> _DOCUMENT EXTRACT_
* * * *
When I was finally allowed to speak at the very end of the session I made two big points. The UK debate about accountability, relevance and the relationship between electors and elected is dominated today by the questions of who is the demos and what powers remain for the government? The Professor had not mentioned or called anyone else likely to mention the words European Union or devolved governments. You cannot today talk about democracy in the UK unless you examine the transfer of substantial powers to the EU and ask what that has done to democratic accountability. Nor can you understand UK democracy without examining the relative and changing roles of the Scottish Parliament, the Northern Irish and Welsh Assemblies and the Westminster Parliament.
The rule of law and habeas corpus democracy is 800 years old this year, and the English Parliament at least 750 years old. On these large anniversaries we need to ask ourselves the fundamental question, is our democratic inheritance compatible with our current terms of EU membership? What do we do about all those laws and decisions that are made by the EU, which we cannot change if we change the MPs and government in the next Parliament? Those self same laws cannot be changed by our MEPs either. When if ever will there be an EU demos? And do we want to be part of it?
Maybe it was accident that these matters did not get discussed. Maybe it was by design. Maybe next time the BBC could ask one of us UK acadmeics and political thinkers to lead the discussion, or at least to be allowed to point out what the real UK issues are today. They are certainly not the question of giving educated people more votes. They include do we get a vote at all to influence the European laws that rule us? And does England get a vote to decide its issues?
* * * *
> _PROBLEMS AND TASKS_
A: In the passage on UK democracy, how old is the English Parliament said to be?
B: In the records, change "Describe" to "Identify" in the lines between the one holding "This screenshot has" and the one holding "at that location.", inclusive, leaving all else unchanged. Give only those lines and leave out the pictures.
The records that come next are separate from the passage on UK democracy and unrelated to it.

> _MATERIAL_
* * * *
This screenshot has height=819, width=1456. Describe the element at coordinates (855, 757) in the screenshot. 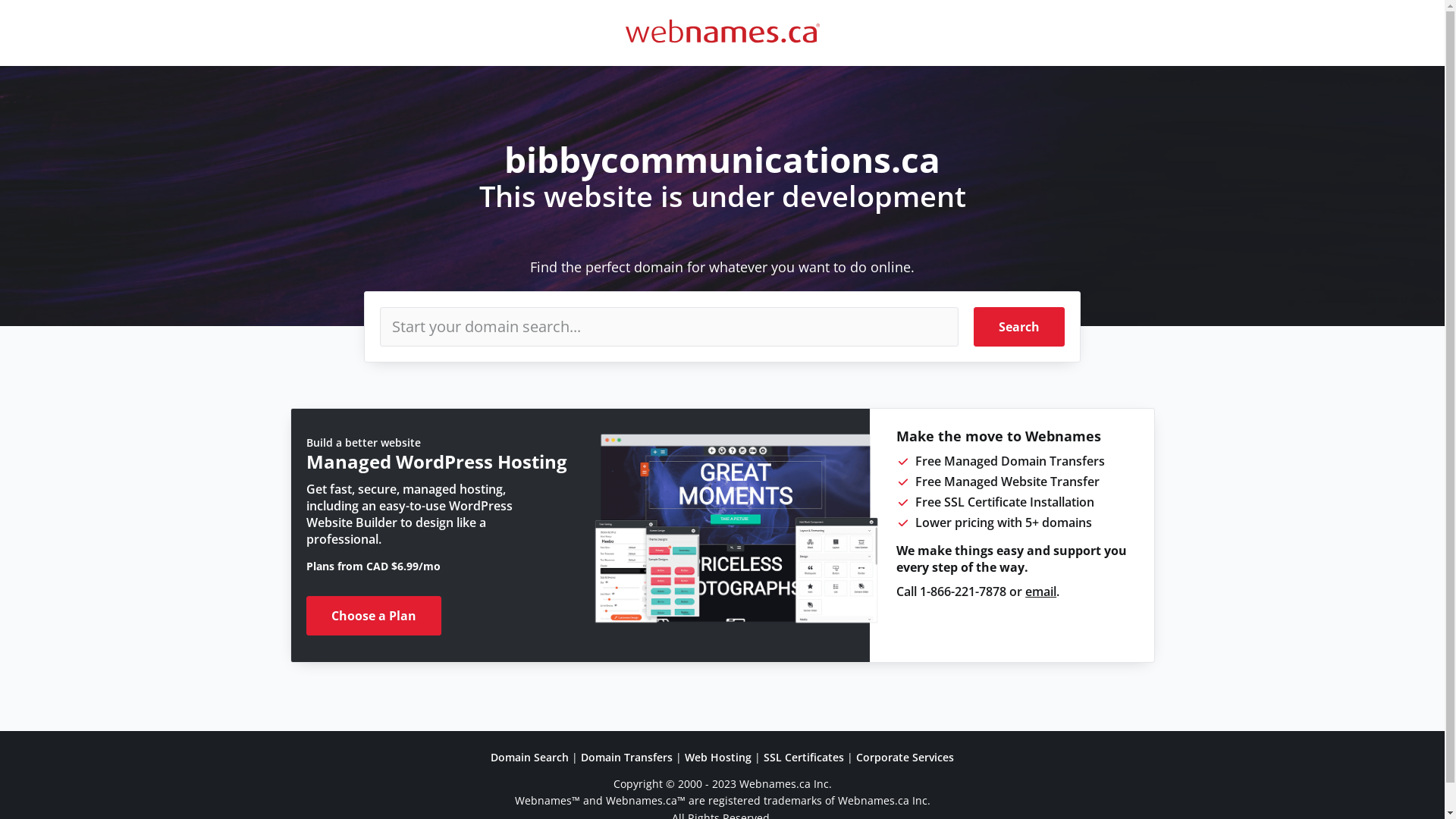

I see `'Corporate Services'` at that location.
* * * *
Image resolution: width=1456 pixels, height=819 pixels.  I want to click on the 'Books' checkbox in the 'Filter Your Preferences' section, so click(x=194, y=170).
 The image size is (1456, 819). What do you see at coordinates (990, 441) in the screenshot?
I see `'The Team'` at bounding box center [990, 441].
* * * *
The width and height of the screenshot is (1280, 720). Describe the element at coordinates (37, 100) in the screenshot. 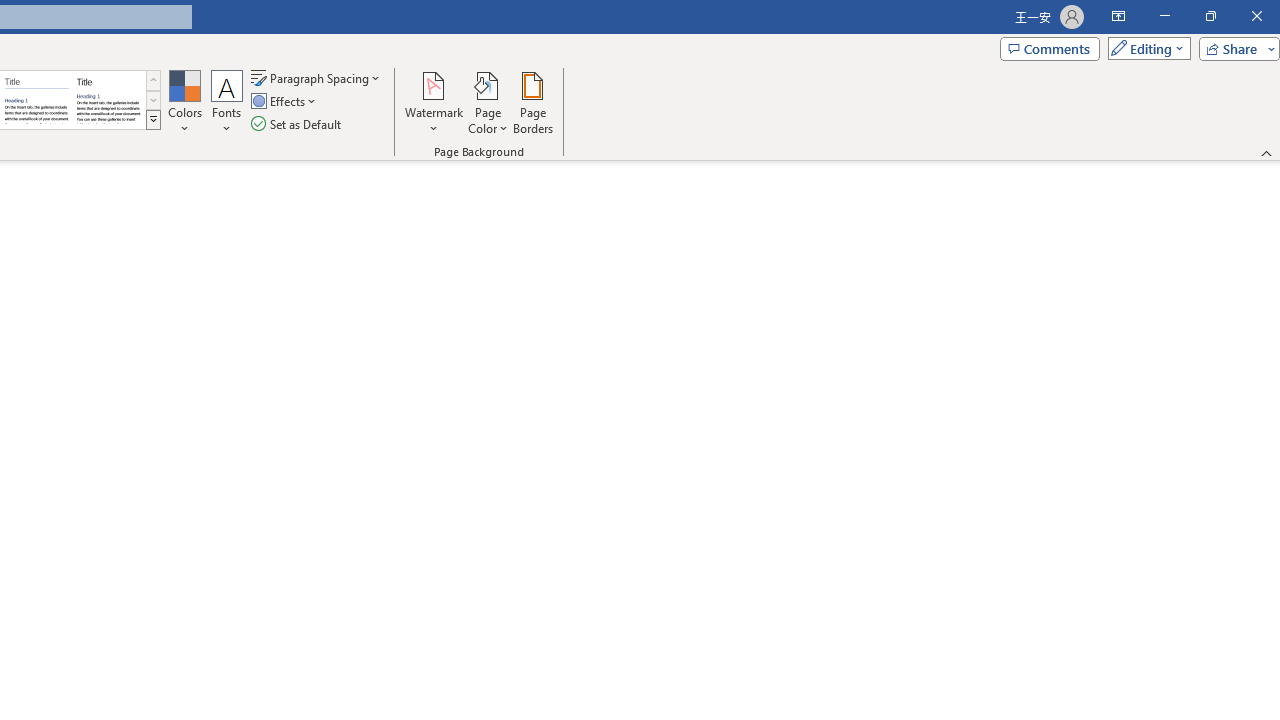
* * * *
> _RESPONSES TO THE EXERCISE_
A: At least 750 years old.

B:
This screenshot has height=819, width=1456. Identify the element at coordinates (855, 757) in the screenshot. 

I see `'Corporate Services'` at that location.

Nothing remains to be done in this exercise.